After the kau kau tins, lunches were served on compartmentalized paper plates covered with aluminum foil. The entrees then graduated onto round paper plates with a piece of wax or parchment paper on top, which was bounded by a rubber band—Rainbow Drive-In off Kapahulu Avenue and St. Louis Drive in Kaimukī still serve their plates in this fashion. These days, though, most plate lunch eateries serve up entrees in those all-too familiar white plastic foam clamshells.
“The plate lunch has evolved,” Philpotts said. “In the olden days, the meats were often simple items, like Vienna sausage, hot dogs, Spam or something teriyaki. You didn’t have fish because it would spoil in the heat, which is the same reason why you didn’t have mac salad back then.”
Omelets with green onions and shoyu were also popular, but the ultimate plate lunch was—and still is among local residents—the loco moco: a hamburger patty topped with a sunny-side egg and smothered in gravy; it’s Hawaii’s quintessential comfort food.
Choices today, though, include more gourmet selections, such as furikake-dusted ahi, garlic shrimp, grilled steak and misoyaki Atlantic salmon steak.

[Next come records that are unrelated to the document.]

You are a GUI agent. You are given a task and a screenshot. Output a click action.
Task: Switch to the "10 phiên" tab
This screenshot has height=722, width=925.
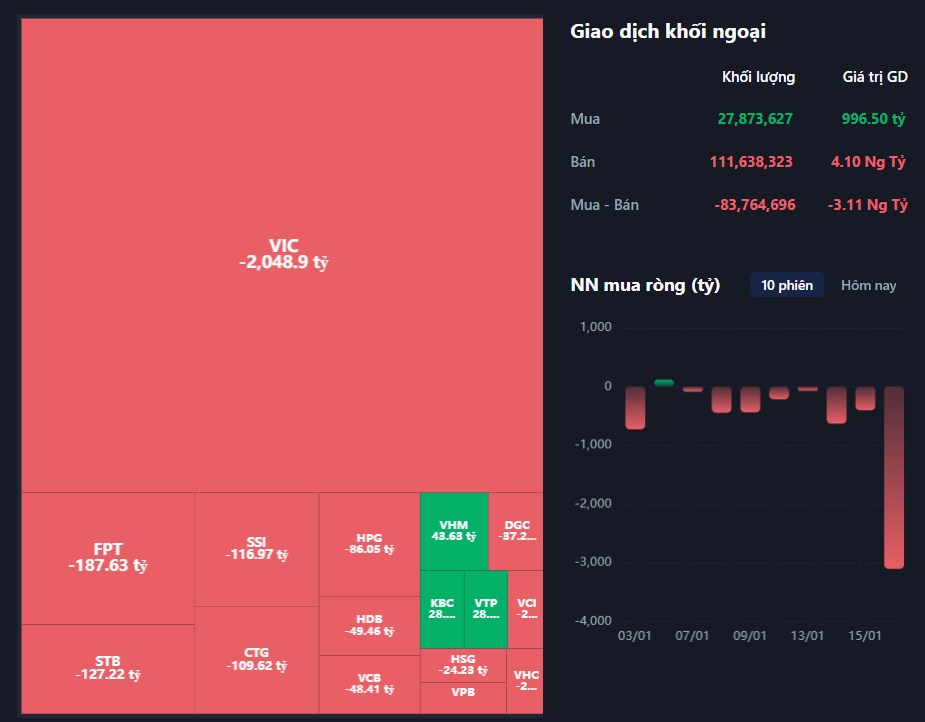pyautogui.click(x=786, y=285)
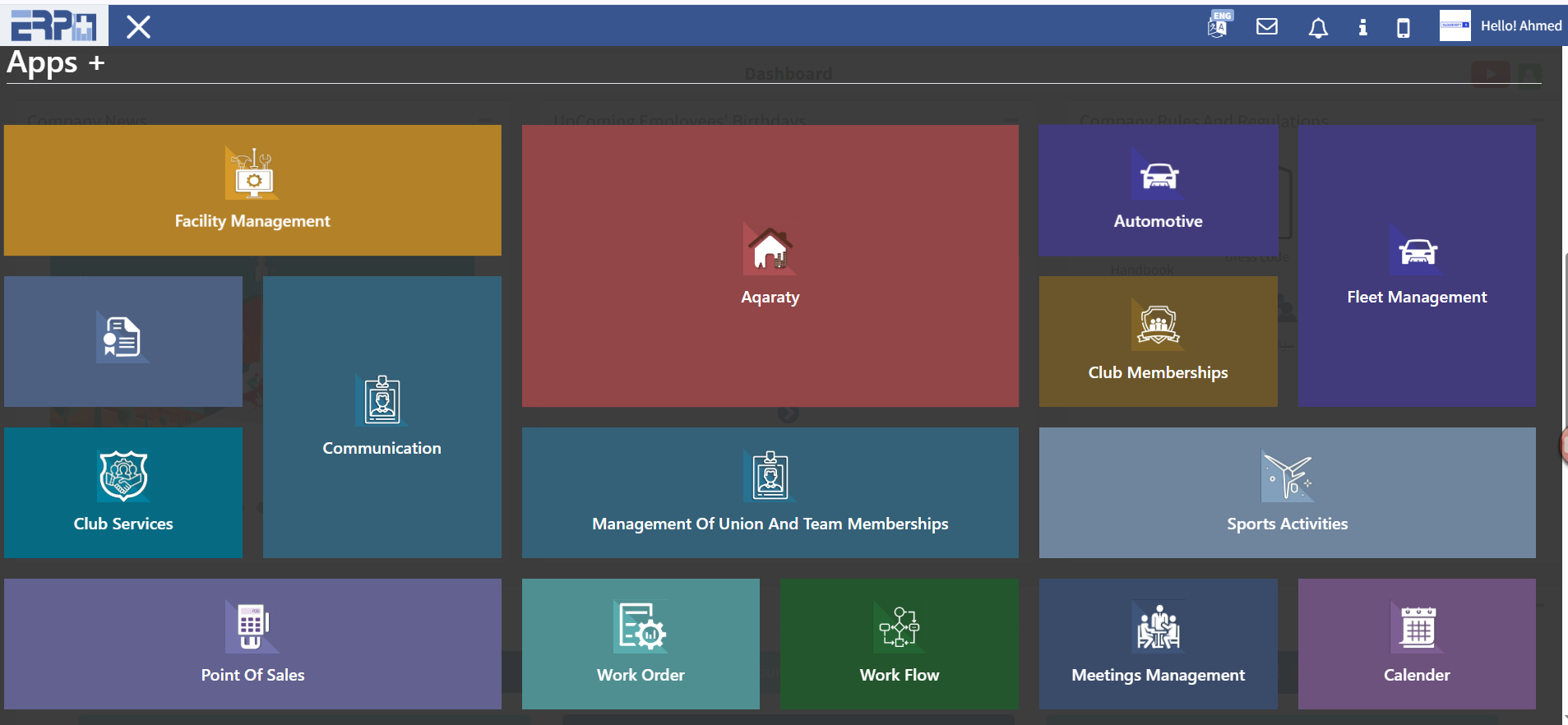Open Sports Activities module
The height and width of the screenshot is (725, 1568).
(1287, 493)
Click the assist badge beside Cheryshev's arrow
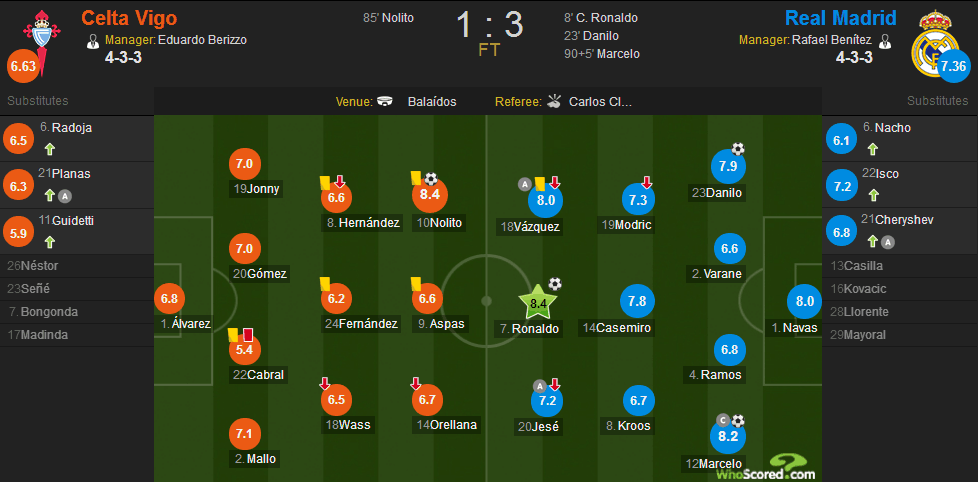Image resolution: width=978 pixels, height=482 pixels. click(888, 243)
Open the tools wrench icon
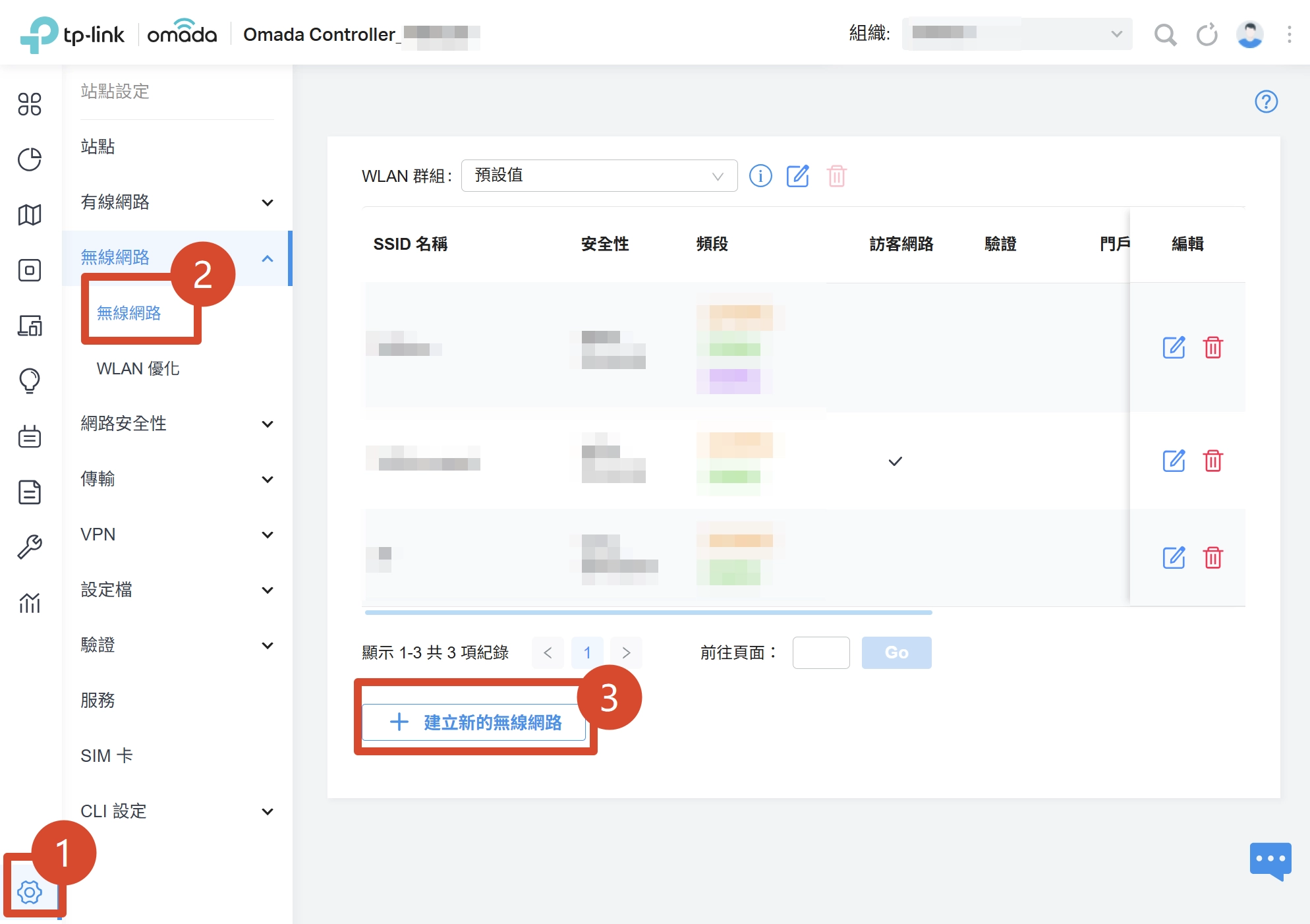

A healthier plate lunch has also emerged: brown rice substitutes for white, and Nalo Green salad is offered instead of macaroni. But it's still a plate lunch and it's still as popular as when the first plantation laborers packed their lunches in tin cylinders.
"When you come to Hawaii, you've got to at least try a plate lunch," Philpotts said. "It has such a long history that its cultural significance can't be ignored. It literally represents Hawaii's melting pot of flavors ... with two scoops of rice and mac salad on the side."